Ya que los dos días anteriores fueron muy intensos, mi entrenadora me dijo que hoy descansaríamos. Así que el entrenamiento consistió en
-20 minutos de carrera
-Trabajo de brazos
3 series de 8 con pesas de 3 libras
3 series de 8 con pesas de 3.5 kg
-Estiramiento
El problema es que su noción de 'descanso' es bastante distinta de la mía. Cuando ella lo dijo yo imaginé que iríamos trotando como en el parque, oyendo los pajaritos, viendo las nubes, disfrutando el aire fresco de la mañana en un camino más bien plano, sin pendientes inclinadas. En cambio, después del calentamiento desviamos el curso y nos dirigimos hacia un camino sin pavimentar. Hasta ahí todo iba bien: escucharíamos a las aves matutinas y disfrutaríamos de la tranquilidad del campo, lejos de los ruidos y el stress de la ciudad. El problema fue cuando el camino comenzó a subir. No es una pendiente excesivamente pronunciada, pero tampoco son 10 metros de subida.

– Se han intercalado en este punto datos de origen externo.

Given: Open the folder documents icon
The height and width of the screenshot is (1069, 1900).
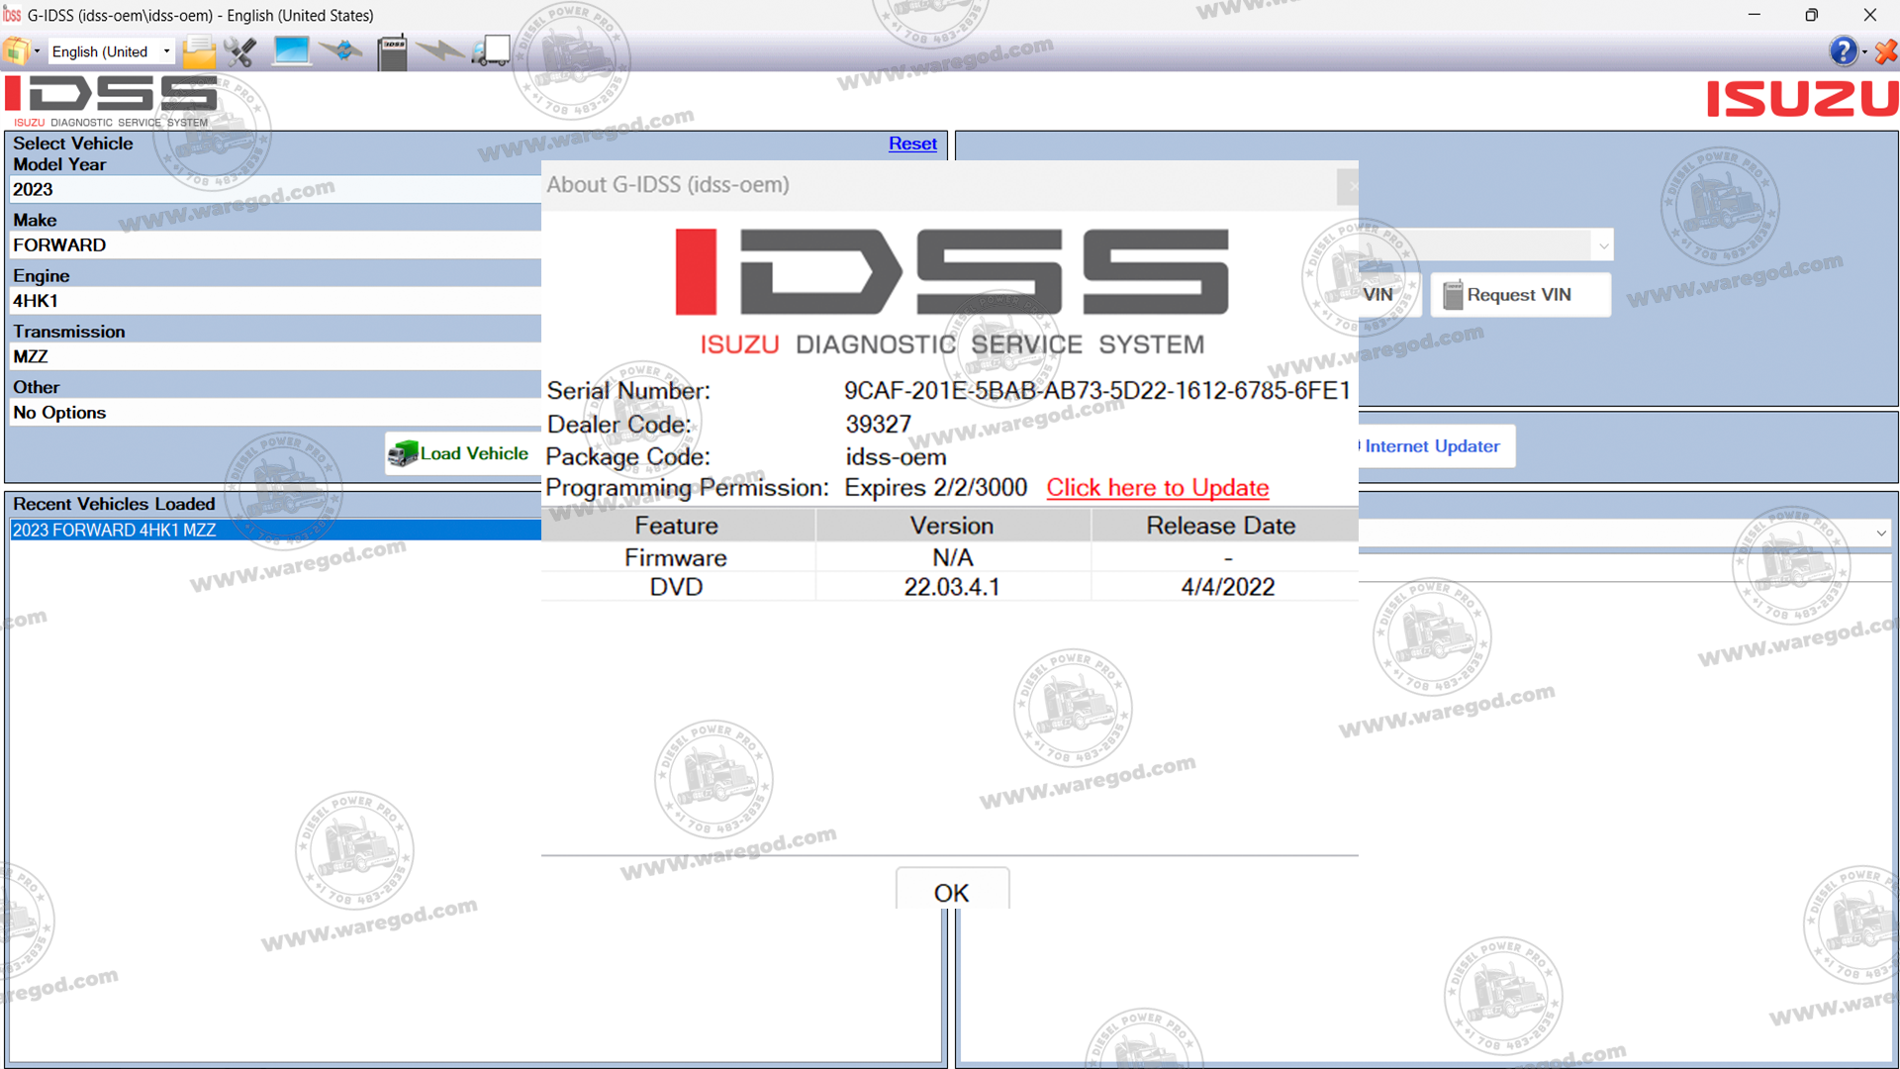Looking at the screenshot, I should coord(199,50).

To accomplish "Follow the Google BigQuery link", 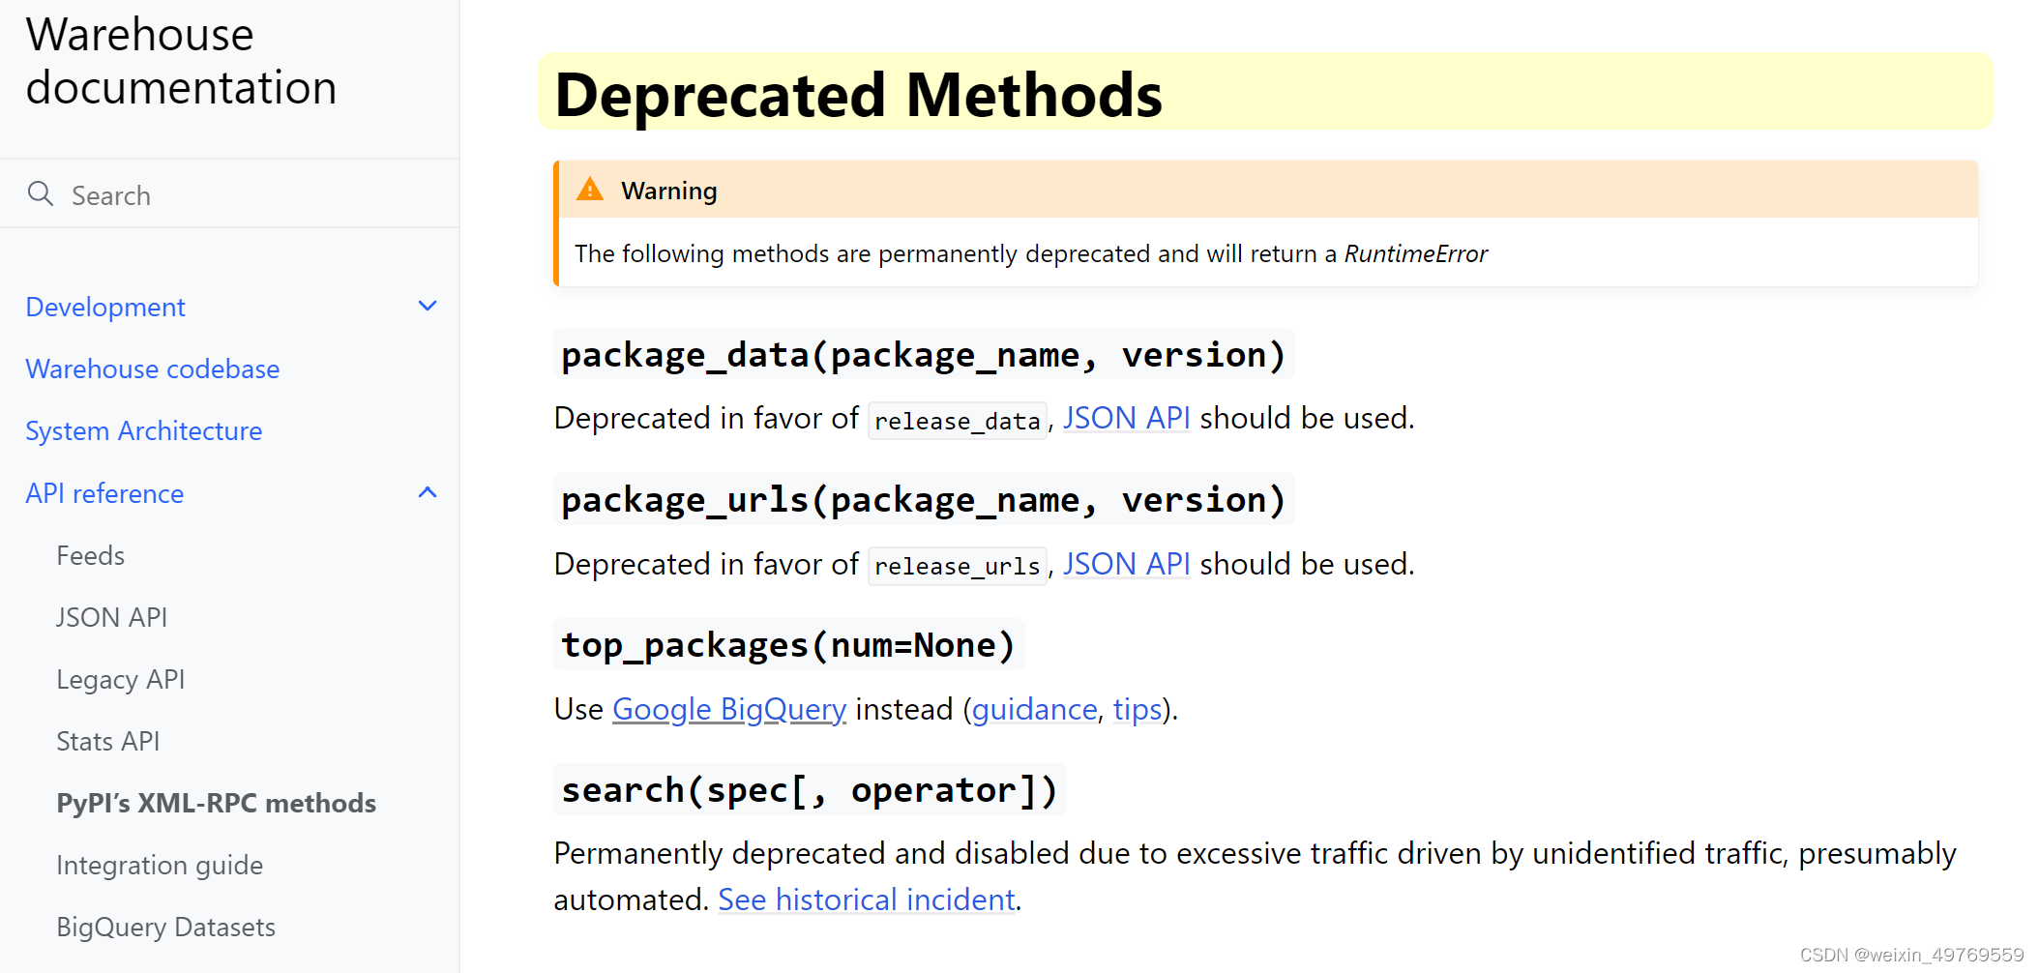I will 728,708.
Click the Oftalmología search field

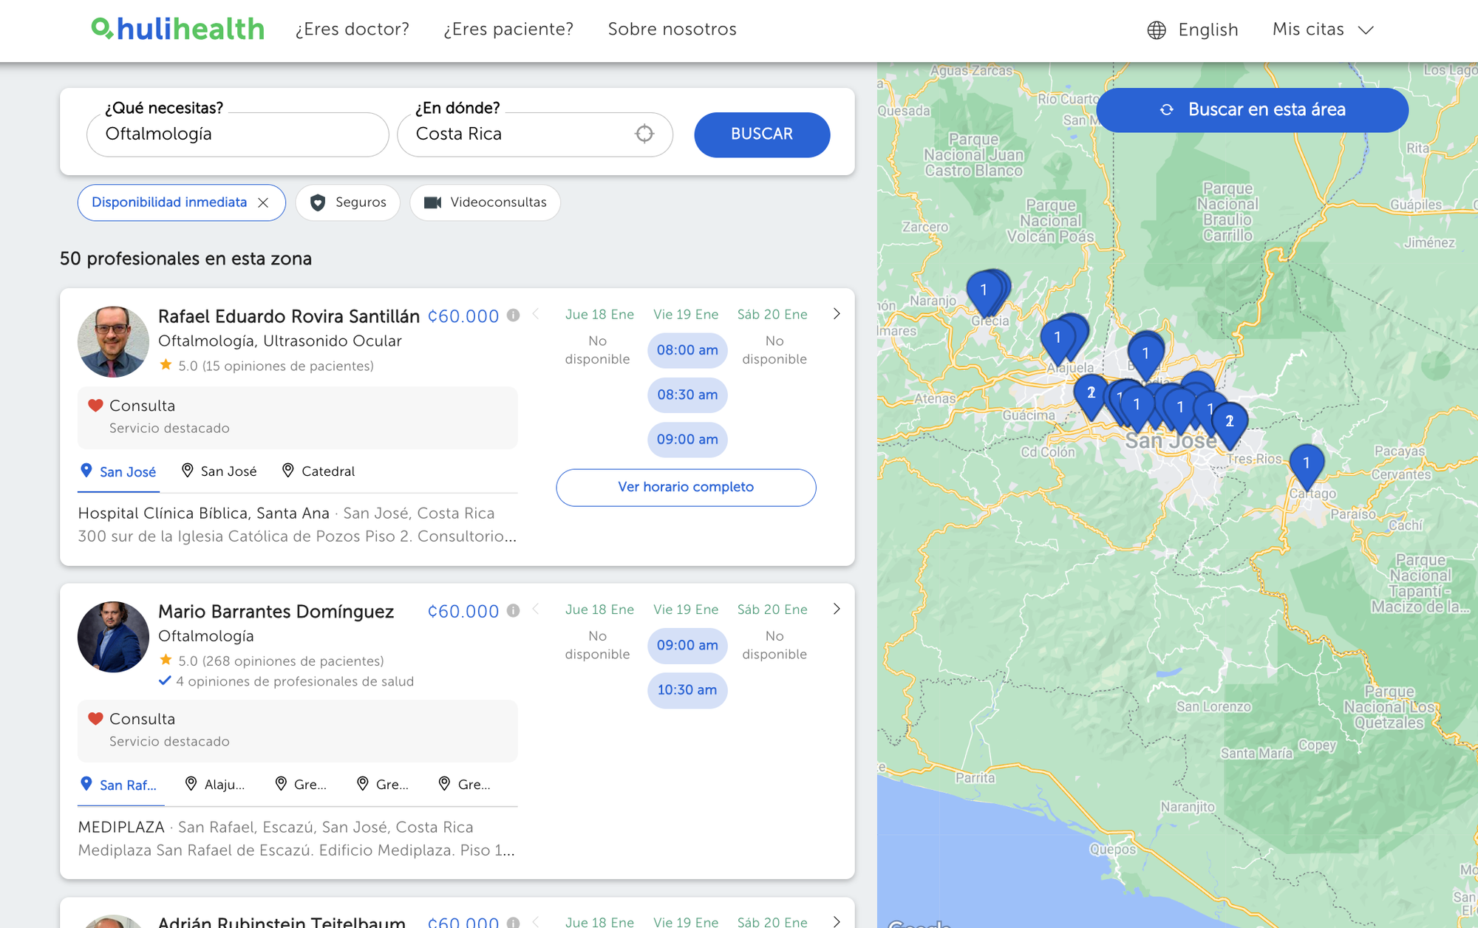(x=237, y=134)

Poco después de comenzar el ascenso, dejé de escuchar todo a mi alrededor y solamente percibía el sonido de mi propia respiración y de mis puntas batallando por no quebrar el ritmo. 12 minutos después (que parecieron una eternidad) terminaba la tortura del ascenso con 176 latidos por minuto. Paramos un momento y ya comenzaba yo a bajar caminando cuando me dijo: vamos corriendo. Y ni modo. A bajar corriendo, haciendo el mejor esfuerzo por controlar el paso. Al finalizar los 20 minutos estaba tan sudado como los días anteriores. Lo bueno es que hoy tocaba "descanso".